Ohmsmeyer se encarga de devolverme a la realidad. Me está mirando las piernas, las manchas de barro que llevo en los pantalones. Una lenta oleada de furia traza una profunda arruga en su frente. Sonrío, tratando de disipar cualquier muestra de violencia.
– ¿Supongo que no podría utilizar su teléfono?
– Usted estaba entre mis matorrales… -En realidad, yo… -Usted estaba en la ventana… -Aquí hay una cuestión técnica que me gustaría… -¿Para qué cono es esa cámara? -No, verá… Creo que usted se confunde… No puedo continuar porque un rápido golpe en el estómago me dobla en dos. Es un golpe de peso pluma, nada más, pero la combinación del golpe del jodido mamón con cinco ramilletes de albahaca me ha aturdido y a punto estoy de largarla segunda mitad del almuerzo. Retrocedo y alzo las manos por encima de la cabeza en un gesto de semirrendición. Eso ayuda a que se disipe la sensación de náusea. ¡Diablos!, podría repeler el ataque -incluso completamente disfrazado podría hacerle morder el polvo a este contable, y sin las correas y las fajas y las hebillas que llevo puestas, podría arrancarles la piel a tiras a dos Iguanodon y medio-, pero los acontecimientos de la noche han perdido todo su encanto y prefiero dar por terminados los festejos. -¿Quién cono se cree que es? -pregunta, mirándome con gesto amenazador y preparado para volver a golpear-. Puedo olerle desde aquí. Velocirraptor, ¿verdad? Tengo ganas de denunciarle ante el Consejo.
– No sería el primero -digo, irguiéndome otra vez y mirando al tío a los ojos. ¡Qué diablos!, las fotos estarán listas por la mañana y hasta podría darle a este pobre tío un poco de ventaja en cuestiones legales.
Extiendo la mano y, ante mi sorpresa, el Iguanodon la estrecha.
– Mi nombre es Vincent Rubio -digo-. Soy investigador privado y trabajo para su esposa, Y si yo fuese usted, señor Ohmsmeyer, comenzaría a buscarme un buen abogado especializado en divorcios.
Silencio. El dinosaurio comprende que lo han cogido, y que lo ha hecho el mejor. Me encojo de hombros y esbozo una débil sonrisa. Pero mientras su ceño se arruga, me doy cuenta de que no es la expresión facial adecuada para expresar miedo, ira, traición o cualesquiera otras emociones que yo pudiese esperar. Este tío sólo está… confuso.
– ¿Ohmsmeyer? -dice, y empieza a comprender lo que está pasando-. ¡Oh!, ¿usted quiere a Ohmsmeyer? Vive en la casa de al lado.

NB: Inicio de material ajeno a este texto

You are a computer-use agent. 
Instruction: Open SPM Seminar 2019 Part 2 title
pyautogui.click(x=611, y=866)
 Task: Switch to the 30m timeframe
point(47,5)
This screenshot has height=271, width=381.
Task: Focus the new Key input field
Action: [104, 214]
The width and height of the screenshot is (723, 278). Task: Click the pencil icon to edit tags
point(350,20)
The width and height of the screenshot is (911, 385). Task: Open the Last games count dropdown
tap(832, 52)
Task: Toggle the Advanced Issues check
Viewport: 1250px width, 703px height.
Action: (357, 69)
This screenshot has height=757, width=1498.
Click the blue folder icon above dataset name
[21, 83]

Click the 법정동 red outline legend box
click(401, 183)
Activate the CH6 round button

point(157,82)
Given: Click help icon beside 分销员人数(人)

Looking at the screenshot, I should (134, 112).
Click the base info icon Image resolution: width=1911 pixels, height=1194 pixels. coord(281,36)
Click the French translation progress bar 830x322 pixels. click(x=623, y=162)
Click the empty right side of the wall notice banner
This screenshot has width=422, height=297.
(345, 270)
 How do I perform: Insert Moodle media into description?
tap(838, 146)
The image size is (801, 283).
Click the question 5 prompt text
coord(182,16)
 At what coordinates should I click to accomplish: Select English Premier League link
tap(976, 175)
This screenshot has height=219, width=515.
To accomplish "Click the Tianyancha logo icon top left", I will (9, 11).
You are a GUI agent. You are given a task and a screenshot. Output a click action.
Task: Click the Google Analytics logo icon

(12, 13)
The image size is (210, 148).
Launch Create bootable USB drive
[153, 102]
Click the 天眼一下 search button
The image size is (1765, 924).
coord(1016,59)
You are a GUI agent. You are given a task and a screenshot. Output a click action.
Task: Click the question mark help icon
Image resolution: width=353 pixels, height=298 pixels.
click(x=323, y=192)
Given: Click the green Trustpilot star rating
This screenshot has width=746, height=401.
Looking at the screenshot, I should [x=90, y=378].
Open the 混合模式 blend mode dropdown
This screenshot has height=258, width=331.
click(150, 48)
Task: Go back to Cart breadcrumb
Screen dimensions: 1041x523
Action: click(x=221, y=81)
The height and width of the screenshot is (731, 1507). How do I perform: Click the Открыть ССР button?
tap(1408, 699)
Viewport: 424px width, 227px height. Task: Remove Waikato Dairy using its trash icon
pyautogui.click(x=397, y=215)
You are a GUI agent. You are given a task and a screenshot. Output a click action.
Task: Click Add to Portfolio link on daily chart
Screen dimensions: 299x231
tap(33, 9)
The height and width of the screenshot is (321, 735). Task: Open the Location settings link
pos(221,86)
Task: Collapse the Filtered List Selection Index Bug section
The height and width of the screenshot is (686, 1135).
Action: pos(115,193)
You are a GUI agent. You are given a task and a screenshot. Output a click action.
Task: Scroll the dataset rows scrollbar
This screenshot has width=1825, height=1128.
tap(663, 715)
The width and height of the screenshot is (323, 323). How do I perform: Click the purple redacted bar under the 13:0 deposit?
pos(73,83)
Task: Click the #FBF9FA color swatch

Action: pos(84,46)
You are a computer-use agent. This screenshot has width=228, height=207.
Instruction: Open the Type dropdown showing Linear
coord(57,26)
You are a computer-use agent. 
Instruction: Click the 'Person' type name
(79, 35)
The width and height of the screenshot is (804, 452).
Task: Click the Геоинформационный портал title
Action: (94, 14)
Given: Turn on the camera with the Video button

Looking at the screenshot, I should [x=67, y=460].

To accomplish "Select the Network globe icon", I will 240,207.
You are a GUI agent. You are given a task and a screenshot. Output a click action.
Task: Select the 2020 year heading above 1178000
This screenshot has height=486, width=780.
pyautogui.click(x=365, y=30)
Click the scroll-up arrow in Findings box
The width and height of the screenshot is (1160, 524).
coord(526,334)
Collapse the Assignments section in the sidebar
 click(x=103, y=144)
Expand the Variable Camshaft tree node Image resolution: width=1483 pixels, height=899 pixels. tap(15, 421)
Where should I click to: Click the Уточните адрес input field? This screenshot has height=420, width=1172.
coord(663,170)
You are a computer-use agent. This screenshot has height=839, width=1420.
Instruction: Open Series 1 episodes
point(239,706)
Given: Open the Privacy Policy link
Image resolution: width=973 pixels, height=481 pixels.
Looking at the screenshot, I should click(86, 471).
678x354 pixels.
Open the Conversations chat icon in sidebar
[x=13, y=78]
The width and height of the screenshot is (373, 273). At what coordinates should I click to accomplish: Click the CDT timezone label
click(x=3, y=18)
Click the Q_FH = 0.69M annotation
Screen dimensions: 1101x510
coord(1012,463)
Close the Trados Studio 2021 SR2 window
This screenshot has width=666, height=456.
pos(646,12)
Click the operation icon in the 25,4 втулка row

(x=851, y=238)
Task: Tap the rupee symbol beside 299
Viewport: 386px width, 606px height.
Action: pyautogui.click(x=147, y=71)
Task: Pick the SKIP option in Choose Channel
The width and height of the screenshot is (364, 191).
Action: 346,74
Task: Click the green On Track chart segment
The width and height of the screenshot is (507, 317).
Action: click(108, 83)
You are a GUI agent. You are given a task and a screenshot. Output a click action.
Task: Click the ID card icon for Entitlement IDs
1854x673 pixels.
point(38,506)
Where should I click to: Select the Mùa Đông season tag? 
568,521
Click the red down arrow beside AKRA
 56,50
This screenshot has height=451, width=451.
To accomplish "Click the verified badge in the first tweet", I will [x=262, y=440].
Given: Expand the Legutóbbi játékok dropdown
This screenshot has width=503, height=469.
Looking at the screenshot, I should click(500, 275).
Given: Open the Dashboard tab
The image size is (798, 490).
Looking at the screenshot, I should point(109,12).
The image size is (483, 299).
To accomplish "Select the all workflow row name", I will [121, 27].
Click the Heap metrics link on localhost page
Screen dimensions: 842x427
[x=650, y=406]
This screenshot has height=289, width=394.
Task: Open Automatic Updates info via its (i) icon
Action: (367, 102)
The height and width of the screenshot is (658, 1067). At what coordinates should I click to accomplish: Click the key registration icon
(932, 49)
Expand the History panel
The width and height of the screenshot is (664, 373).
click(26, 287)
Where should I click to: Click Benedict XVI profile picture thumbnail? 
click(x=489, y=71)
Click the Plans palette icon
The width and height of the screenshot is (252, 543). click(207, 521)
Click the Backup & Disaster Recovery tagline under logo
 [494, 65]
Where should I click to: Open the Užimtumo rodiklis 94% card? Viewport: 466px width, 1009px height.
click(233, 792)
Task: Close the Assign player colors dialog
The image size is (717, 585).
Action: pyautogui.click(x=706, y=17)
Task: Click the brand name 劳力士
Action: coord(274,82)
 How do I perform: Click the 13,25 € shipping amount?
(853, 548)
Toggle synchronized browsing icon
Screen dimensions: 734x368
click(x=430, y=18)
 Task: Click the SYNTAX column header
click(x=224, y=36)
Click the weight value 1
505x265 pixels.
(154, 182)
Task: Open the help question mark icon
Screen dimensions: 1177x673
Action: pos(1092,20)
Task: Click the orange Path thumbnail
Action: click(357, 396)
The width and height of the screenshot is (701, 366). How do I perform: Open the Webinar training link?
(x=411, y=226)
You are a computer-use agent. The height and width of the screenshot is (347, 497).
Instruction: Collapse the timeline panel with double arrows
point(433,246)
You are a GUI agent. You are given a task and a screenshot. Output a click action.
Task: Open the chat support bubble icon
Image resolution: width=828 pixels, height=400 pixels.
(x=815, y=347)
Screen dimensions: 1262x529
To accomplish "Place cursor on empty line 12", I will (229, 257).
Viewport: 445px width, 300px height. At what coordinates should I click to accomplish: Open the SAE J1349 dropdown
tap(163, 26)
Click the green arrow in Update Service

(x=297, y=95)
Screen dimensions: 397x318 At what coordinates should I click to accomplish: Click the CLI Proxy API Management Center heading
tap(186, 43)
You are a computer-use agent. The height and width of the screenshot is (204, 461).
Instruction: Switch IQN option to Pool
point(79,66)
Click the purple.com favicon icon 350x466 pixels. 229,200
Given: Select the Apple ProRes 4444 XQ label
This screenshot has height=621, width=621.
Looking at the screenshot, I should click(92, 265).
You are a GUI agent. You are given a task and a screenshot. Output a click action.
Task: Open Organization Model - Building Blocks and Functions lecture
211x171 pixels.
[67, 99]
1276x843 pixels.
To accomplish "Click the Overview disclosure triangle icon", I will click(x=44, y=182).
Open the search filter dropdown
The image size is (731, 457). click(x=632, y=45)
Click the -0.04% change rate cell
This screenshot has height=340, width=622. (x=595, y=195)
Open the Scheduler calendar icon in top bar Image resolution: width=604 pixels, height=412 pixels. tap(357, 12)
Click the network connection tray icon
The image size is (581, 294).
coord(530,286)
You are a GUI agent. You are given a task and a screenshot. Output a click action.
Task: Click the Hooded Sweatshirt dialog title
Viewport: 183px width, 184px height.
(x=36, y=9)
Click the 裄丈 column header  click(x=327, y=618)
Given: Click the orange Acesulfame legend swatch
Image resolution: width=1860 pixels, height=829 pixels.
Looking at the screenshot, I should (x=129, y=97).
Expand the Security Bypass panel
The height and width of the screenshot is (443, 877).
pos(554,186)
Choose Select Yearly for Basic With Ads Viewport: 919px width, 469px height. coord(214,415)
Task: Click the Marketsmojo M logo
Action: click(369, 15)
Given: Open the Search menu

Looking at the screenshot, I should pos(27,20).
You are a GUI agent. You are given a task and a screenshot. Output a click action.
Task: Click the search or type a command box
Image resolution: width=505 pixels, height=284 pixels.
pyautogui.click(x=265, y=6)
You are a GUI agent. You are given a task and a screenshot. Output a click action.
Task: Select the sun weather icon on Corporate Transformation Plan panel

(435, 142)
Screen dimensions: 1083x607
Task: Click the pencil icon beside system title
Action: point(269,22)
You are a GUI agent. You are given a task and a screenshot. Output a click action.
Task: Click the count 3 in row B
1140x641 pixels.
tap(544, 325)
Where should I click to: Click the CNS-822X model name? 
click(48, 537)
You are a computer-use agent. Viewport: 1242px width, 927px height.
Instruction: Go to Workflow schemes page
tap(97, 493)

Es una hermosa noche. Decido regresar a casa andando. Con un poco de suerte, tal vez conseguiré que me atraquen.
En la ventana aún se lee «Watson y Rubio. Investigaciones Privadas», aunque Ernie lleva muerto nueve meses. No me importa. No pienso cambiarlo. Un cabrón del edificio vino con la intención de quitar el Watson de la ventana pocas semanas después de que Ernie se hubiese despedido de este mundo, pero le obligué a largarse por piernas con una escoba y una botella de ron rota. Afortunadamente el alcohol no me afecta, porque si no hubiese estado mucho más cabreado… Era un ron bastante caro.
La oficina tiene ese olor a alfombra mohosa, a vieja dama, a olvidé-meter-la-ropa-en-la-secadora. Estoy acostumbrado a aspirarlo cada vez que regreso de una sesión maratoniana de vigilancia, lo que resulta sorprendente cuando se tiene en cuenta que se llevaron la alfombra hace dos meses. Aun así, no importa con cuánto esmero desinfecte la oficina antes de emprender un viaje, porque esas jodidas bacterias encuentran siempre la manera de reunirse, reproducirse y contaminar cada centímetro cuadrado de este lugar; algún día cogeré a esas pequeñas mamonas. Todavía no he llegado al estadio de venganza personal, ya que resulta francamente difícil guardarle rencor a un organismo unicelular, pero estoy haciendo un esfuerzo por alcanzar el siguiente nivel.